--- Extracted data Enclosed Below ---

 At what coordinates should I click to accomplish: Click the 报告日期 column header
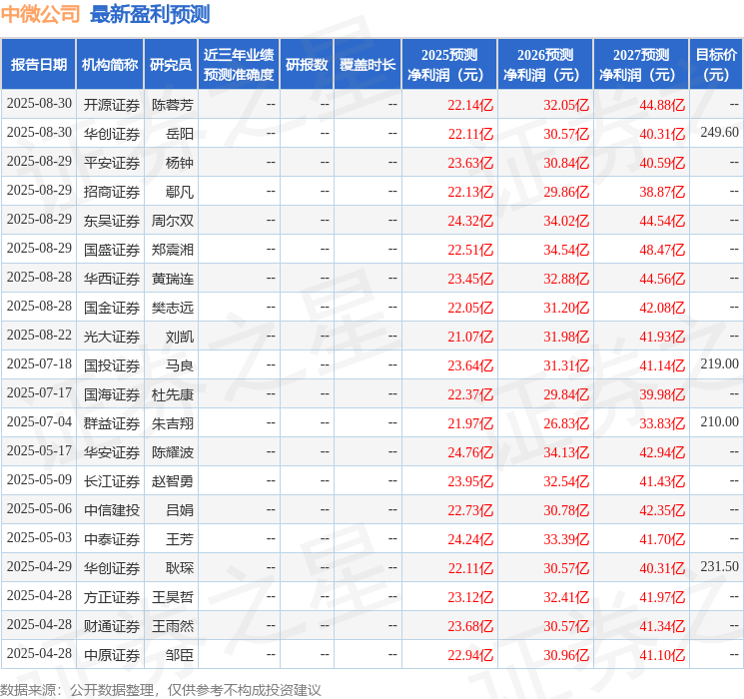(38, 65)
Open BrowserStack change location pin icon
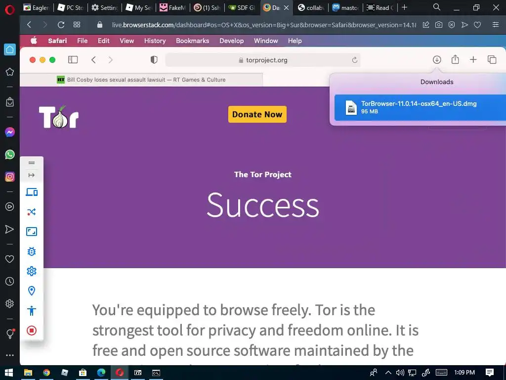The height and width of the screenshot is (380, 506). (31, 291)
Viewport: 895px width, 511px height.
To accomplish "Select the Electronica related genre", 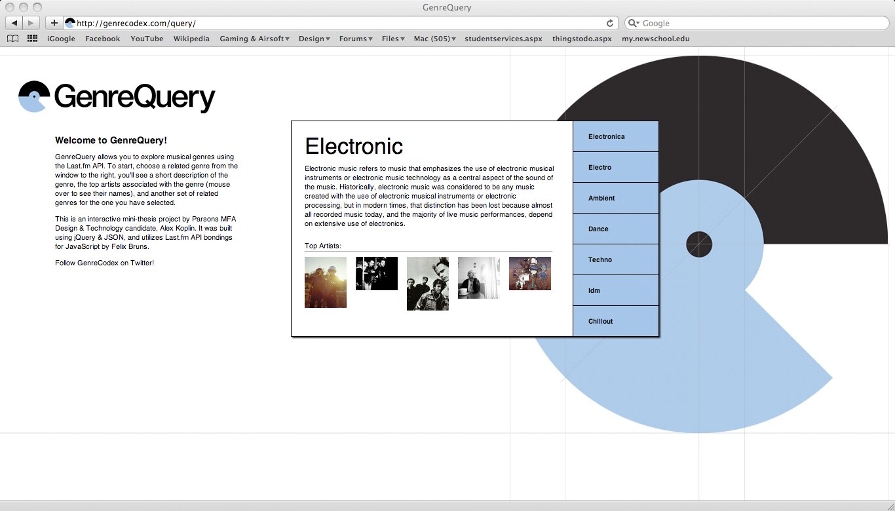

--- End of Enclosed Extracted data ---

How to complete this task: Above are the records; transcribe them exactly without the pictures.

Exercise answer:
 At what coordinates should I click to accomplish: Click the 报告日期 column header
(38, 65)
Open BrowserStack change location pin icon
The height and width of the screenshot is (380, 506). (31, 291)
Viewport: 895px width, 511px height.
To accomplish "Select the Electronica related genre", 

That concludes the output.